1 Temmuz 2012 Pazar

Facebook ile Yüzleşme


Bu yazı, Campaign Türkiye Blog'da yayınlanmıştır.


İnsanların akın akın Facebook’a üye olduğu zamanları hatırlıyorum. Uzun yıllar önce koptuğu ilkokul arkadaşları ile görüşenler, ilk aşkını bulanlar, eltisini ekleyenler, köpeğine hesap açanlar... Kısacası her canlı Facebook’u tattı.



O günden bu zamanlara her gün bir başka Facebook özelliği ile tanıştık. Bir anda reklam yüzü olduğumuzu fark ettik mesela. Nasıl engelleyebileceğimizi araştırdık. Sonra başka özellikler çıktı. Bazen yeniliklere dahil olmamıza dair bize de fikrimiz soruldu, genelde pek haberdar olmadık. (Facebook, yüklediğimiz bütün fotoğrafların haklarına kayıtsız şartsız sahip olan, bildiğim kadarıyla tek sosyal medya network’ü)

Markalar önce uzak durdu Facebook’tan. “Sosyal medya çoluk çocuk işi,” dediler. Sosyal medya uzmanları ayağa kalktı. Değişimin başlangıcıydı. Neyin ne kadar bilinmesi gerektiğine dair hiçbir ölçüt yoktu. Yani herkes, doğal olarak uzmandı. Ne var ki ortalık boşuna karışıyordu. Problem uzmanlarda değil, zamanlamadaydı.
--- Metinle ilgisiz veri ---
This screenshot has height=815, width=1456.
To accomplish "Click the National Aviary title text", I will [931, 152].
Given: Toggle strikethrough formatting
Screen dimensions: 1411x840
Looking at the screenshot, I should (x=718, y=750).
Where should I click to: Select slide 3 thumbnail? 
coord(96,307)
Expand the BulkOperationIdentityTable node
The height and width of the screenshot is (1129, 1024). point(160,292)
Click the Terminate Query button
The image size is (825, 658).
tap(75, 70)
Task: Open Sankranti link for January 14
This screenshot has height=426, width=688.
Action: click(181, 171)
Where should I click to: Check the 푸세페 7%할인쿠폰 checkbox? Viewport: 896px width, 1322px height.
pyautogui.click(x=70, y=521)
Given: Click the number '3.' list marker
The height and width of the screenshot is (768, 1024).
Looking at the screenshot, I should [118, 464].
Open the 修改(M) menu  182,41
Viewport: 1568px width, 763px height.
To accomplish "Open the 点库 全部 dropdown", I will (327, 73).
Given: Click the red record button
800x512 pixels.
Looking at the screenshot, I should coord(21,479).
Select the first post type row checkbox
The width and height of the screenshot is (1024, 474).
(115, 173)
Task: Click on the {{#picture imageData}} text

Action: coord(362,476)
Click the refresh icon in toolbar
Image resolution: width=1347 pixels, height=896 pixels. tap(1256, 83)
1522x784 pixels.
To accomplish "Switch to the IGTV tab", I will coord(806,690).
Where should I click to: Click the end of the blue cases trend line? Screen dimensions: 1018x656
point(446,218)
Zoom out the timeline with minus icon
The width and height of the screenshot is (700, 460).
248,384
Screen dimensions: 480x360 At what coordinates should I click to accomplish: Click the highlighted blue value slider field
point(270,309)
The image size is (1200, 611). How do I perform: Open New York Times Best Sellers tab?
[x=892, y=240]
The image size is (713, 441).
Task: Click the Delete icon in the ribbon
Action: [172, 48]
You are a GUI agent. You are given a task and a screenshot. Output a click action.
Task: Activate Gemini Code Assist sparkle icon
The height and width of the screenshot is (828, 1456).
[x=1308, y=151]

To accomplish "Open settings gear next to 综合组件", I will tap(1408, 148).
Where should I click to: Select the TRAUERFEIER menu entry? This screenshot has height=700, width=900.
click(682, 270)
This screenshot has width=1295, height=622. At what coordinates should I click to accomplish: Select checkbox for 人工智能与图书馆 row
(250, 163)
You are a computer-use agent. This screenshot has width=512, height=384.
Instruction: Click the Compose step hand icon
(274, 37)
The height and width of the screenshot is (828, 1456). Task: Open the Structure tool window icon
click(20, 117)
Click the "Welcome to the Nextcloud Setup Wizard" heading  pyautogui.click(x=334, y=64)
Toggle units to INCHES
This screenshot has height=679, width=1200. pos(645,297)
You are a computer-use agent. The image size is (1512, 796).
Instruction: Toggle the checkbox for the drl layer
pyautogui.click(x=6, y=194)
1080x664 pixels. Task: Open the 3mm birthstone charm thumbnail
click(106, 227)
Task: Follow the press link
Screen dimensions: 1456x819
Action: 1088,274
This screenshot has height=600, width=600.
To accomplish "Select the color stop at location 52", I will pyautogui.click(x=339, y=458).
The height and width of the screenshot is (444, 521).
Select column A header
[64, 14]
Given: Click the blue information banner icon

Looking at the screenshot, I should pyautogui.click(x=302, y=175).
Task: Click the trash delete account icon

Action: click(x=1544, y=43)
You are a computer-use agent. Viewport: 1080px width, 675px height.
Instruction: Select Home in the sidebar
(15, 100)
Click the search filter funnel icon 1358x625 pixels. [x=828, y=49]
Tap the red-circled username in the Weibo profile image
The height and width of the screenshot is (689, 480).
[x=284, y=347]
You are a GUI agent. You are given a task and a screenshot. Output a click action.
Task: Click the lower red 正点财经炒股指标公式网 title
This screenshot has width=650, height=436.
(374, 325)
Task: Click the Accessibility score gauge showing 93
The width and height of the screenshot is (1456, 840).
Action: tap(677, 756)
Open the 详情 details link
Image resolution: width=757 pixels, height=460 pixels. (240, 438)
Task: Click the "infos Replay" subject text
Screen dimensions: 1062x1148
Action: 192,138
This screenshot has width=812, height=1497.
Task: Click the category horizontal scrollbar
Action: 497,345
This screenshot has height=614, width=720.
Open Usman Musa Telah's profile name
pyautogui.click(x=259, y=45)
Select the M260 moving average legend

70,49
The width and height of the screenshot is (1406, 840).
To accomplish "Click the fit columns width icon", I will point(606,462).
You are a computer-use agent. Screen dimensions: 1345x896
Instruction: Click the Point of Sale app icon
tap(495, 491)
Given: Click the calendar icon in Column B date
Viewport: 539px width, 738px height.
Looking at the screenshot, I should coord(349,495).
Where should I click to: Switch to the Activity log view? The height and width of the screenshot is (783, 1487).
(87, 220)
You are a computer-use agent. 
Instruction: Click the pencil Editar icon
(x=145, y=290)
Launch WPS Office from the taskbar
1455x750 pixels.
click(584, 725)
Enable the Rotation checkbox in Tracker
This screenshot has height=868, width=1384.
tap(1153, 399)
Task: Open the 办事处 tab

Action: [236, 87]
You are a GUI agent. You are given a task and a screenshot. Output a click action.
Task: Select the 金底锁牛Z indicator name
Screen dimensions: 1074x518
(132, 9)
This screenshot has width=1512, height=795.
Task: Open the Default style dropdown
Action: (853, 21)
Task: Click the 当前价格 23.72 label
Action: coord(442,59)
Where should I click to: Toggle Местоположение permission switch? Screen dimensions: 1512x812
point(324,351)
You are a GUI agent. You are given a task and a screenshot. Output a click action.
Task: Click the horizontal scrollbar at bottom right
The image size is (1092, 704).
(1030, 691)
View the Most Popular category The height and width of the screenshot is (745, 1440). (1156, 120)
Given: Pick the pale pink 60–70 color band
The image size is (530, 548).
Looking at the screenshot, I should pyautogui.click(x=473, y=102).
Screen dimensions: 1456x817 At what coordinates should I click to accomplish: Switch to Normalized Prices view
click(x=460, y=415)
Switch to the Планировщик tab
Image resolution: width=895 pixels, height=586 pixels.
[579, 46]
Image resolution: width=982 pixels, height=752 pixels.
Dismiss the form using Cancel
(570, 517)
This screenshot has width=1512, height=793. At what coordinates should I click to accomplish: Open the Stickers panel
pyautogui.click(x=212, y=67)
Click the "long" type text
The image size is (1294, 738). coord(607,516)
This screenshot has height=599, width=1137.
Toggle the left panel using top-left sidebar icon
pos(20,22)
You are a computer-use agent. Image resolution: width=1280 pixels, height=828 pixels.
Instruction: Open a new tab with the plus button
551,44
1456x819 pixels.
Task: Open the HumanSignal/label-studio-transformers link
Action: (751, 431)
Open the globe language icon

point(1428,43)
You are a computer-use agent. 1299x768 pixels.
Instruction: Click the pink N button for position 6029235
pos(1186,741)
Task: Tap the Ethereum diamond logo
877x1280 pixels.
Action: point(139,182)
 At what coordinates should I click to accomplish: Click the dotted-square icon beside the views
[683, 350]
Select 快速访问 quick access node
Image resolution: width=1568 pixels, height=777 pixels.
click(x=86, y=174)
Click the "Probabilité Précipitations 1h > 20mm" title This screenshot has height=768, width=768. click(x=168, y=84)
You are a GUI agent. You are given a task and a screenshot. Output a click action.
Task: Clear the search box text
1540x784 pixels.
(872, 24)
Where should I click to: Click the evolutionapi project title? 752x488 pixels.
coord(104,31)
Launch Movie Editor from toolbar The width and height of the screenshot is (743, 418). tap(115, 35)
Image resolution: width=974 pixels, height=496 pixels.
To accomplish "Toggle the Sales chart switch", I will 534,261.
Zaman geçti. Basında, bloglarda bolca sosyal medya yazıları yayınlandı. Ve bir sabah markalar, sosyal medyaya ağırlık vermeye karar verdiler. Ama öyle bir ağırlık verdiler ki, bu sefer de ezilme tehlikeleri yaşandı.

Kim daha uzağa ... yarışına dönen takipçi ve hayran sayıları, yavaş yavaş yerini interaktif iletişime bıraktı. Takipçilerin birer insan olduğu ve bir markayı sadece sevdiği için takip edeceği anlaşıldı. Yani sosyal medyanın yeni nesil halkla ilişkiler olduğu fark edildi. Dijital PR’ın ciddi ciddi konuşulması da bu döneme rastlar.

Diğer yanda Facebook ile sosyal ticaret konuşuluyordu. Markalar, iletişimde oldukları kişilerin ayaklarının alıştığı Facebook’a bir dükkan daha açmayı mantıklı buldu. F-dükkanlar açıldı, esnaf oturup kapısının önünde FarmVille oynamaya başladı. Sonra kepenkler tek tek indi, inmeye de devam ediyor.

Bu arada Facebook halka arz edildi. Düşünülenden biraz daha düşük performans ile devam etti. GM, Facebook’tan reklam bütçesini çekti. Bu arada bu hikayede bunun ne işi var bilmiyorum ama, Zuckerberg dünya evine girdi.

Derken markalar, binbir emekle bir araya getirip iletişimi devam ettirdikleri hayranlara seslenemez oldular. Yarışma yapmak yasak, indirim duyurmak yasak, “bizi like edin” görseli kullanmak yasak derken; mecbur reklam işlerine girişildi. Aradan zaman geçti. Analizler ile yüzleşmeye hazır yönetimler, Facebook kaynaklı dönüşüm ve sepet büyüklüklerine baktılar. Bakakaldılar.

Bir gün, her post’un altına erişimini gösteren bir bölüm eklendi. Reklam yapmadan iletişim kurmaya harcanan emek sorgulanmaya başlandı.

En ilginci de, Facebook grupları Facebook üyesi olmayanların erişimine kapatıldı. Facebook, küçükken evimize misafirliğe gelip akşama kadar inatla en sevdiğimiz oyuncaklarla oynayan çocuk gibi davranmaya başladı. “Ne de olsa senin oyuncağın, sen hep oynarsın,” dedi ama o iş öyle olmadı.

Bu hikâye nereye gidiyor, birlikte göreceğiz. Elbette düşüncelerim var ama zaman en iyi cevap değil mi sizce de?

1 yorum:

ulviye dedi ki...

...ama o çocuğa hep uyuz olunurdu :)hatta al o oyuncak senin olsun babam bana yenisini alır denilir ve çocuk evden bir daha dönmemek üzere uzaklaştırılırdı:P insanlar Facebook'tan da bir gün sıkılacak, başka oyuncaklar bulacak ve insanların eğilimleriyle birlikte şirketler de yönlerini değiştirecek başka sitelerde kepenklerini açacaklar.

Ama yine de bekleyip görmek de yarar var.